Copy the data below line for line, without changing any character.

*EXERCISE DATA:*
================================

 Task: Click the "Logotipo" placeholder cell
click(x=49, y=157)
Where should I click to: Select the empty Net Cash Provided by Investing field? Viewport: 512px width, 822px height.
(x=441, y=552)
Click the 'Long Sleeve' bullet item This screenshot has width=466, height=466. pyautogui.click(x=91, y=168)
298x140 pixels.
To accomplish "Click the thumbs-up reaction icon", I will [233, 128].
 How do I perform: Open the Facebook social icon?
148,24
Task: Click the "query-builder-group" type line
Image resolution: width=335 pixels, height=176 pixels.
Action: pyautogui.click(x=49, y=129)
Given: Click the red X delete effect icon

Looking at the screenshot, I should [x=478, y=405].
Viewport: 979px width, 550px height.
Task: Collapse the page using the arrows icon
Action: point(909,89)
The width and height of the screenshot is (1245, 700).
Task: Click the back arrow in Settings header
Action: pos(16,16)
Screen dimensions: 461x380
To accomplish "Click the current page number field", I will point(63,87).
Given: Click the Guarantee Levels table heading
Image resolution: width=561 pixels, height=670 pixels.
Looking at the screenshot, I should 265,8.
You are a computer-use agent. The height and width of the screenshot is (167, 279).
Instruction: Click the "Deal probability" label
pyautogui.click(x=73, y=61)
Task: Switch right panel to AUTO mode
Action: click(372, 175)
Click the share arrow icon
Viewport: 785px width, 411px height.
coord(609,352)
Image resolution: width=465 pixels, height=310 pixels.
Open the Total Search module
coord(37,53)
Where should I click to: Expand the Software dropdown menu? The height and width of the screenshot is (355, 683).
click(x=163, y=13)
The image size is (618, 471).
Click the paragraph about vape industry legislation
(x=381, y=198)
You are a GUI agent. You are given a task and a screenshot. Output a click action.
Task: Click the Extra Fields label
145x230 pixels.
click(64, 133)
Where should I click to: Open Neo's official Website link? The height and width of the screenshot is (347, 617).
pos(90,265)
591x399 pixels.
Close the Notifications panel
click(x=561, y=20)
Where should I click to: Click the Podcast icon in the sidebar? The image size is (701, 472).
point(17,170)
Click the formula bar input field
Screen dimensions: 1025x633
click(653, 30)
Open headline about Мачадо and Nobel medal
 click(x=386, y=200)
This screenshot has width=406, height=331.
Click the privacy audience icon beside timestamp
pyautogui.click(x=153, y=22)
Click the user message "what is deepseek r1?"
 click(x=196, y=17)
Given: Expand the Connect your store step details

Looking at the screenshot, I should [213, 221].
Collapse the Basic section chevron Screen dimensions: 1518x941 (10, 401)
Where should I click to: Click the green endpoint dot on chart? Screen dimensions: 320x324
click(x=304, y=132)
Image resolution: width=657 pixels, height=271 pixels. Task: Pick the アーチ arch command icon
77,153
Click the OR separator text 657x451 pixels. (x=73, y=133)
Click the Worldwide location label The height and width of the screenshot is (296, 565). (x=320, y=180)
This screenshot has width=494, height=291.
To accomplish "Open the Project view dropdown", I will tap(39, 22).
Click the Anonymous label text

================================

*TASK OUTPUT:*
 Task: Click the "Logotipo" placeholder cell
click(x=49, y=157)
Where should I click to: Select the empty Net Cash Provided by Investing field? Viewport: 512px width, 822px height.
(x=441, y=552)
Click the 'Long Sleeve' bullet item This screenshot has width=466, height=466. pyautogui.click(x=91, y=168)
298x140 pixels.
To accomplish "Click the thumbs-up reaction icon", I will [233, 128].
 How do I perform: Open the Facebook social icon?
148,24
Task: Click the "query-builder-group" type line
Image resolution: width=335 pixels, height=176 pixels.
Action: pyautogui.click(x=49, y=129)
Given: Click the red X delete effect icon

Looking at the screenshot, I should [x=478, y=405].
Viewport: 979px width, 550px height.
Task: Collapse the page using the arrows icon
Action: point(909,89)
The width and height of the screenshot is (1245, 700).
Task: Click the back arrow in Settings header
Action: pos(16,16)
Screen dimensions: 461x380
To accomplish "Click the current page number field", I will point(63,87).
Given: Click the Guarantee Levels table heading
Image resolution: width=561 pixels, height=670 pixels.
Looking at the screenshot, I should 265,8.
You are a computer-use agent. The height and width of the screenshot is (167, 279).
Instruction: Click the "Deal probability" label
pyautogui.click(x=73, y=61)
Task: Switch right panel to AUTO mode
Action: click(372, 175)
Click the share arrow icon
Viewport: 785px width, 411px height.
coord(609,352)
Image resolution: width=465 pixels, height=310 pixels.
Open the Total Search module
coord(37,53)
Where should I click to: Expand the Software dropdown menu? The height and width of the screenshot is (355, 683).
click(x=163, y=13)
The image size is (618, 471).
Click the paragraph about vape industry legislation
(x=381, y=198)
You are a GUI agent. You are given a task and a screenshot. Output a click action.
Task: Click the Extra Fields label
145x230 pixels.
click(64, 133)
Where should I click to: Open Neo's official Website link? The height and width of the screenshot is (347, 617).
pos(90,265)
591x399 pixels.
Close the Notifications panel
click(x=561, y=20)
Where should I click to: Click the Podcast icon in the sidebar? The image size is (701, 472).
point(17,170)
Click the formula bar input field
Screen dimensions: 1025x633
click(653, 30)
Open headline about Мачадо and Nobel medal
 click(x=386, y=200)
This screenshot has width=406, height=331.
Click the privacy audience icon beside timestamp
pyautogui.click(x=153, y=22)
Click the user message "what is deepseek r1?"
 click(x=196, y=17)
Given: Expand the Connect your store step details

Looking at the screenshot, I should [213, 221].
Collapse the Basic section chevron Screen dimensions: 1518x941 (10, 401)
Where should I click to: Click the green endpoint dot on chart? Screen dimensions: 320x324
click(x=304, y=132)
Image resolution: width=657 pixels, height=271 pixels. Task: Pick the アーチ arch command icon
77,153
Click the OR separator text 657x451 pixels. (x=73, y=133)
Click the Worldwide location label The height and width of the screenshot is (296, 565). (x=320, y=180)
This screenshot has width=494, height=291.
To accomplish "Open the Project view dropdown", I will tap(39, 22).
Click the Anonymous label text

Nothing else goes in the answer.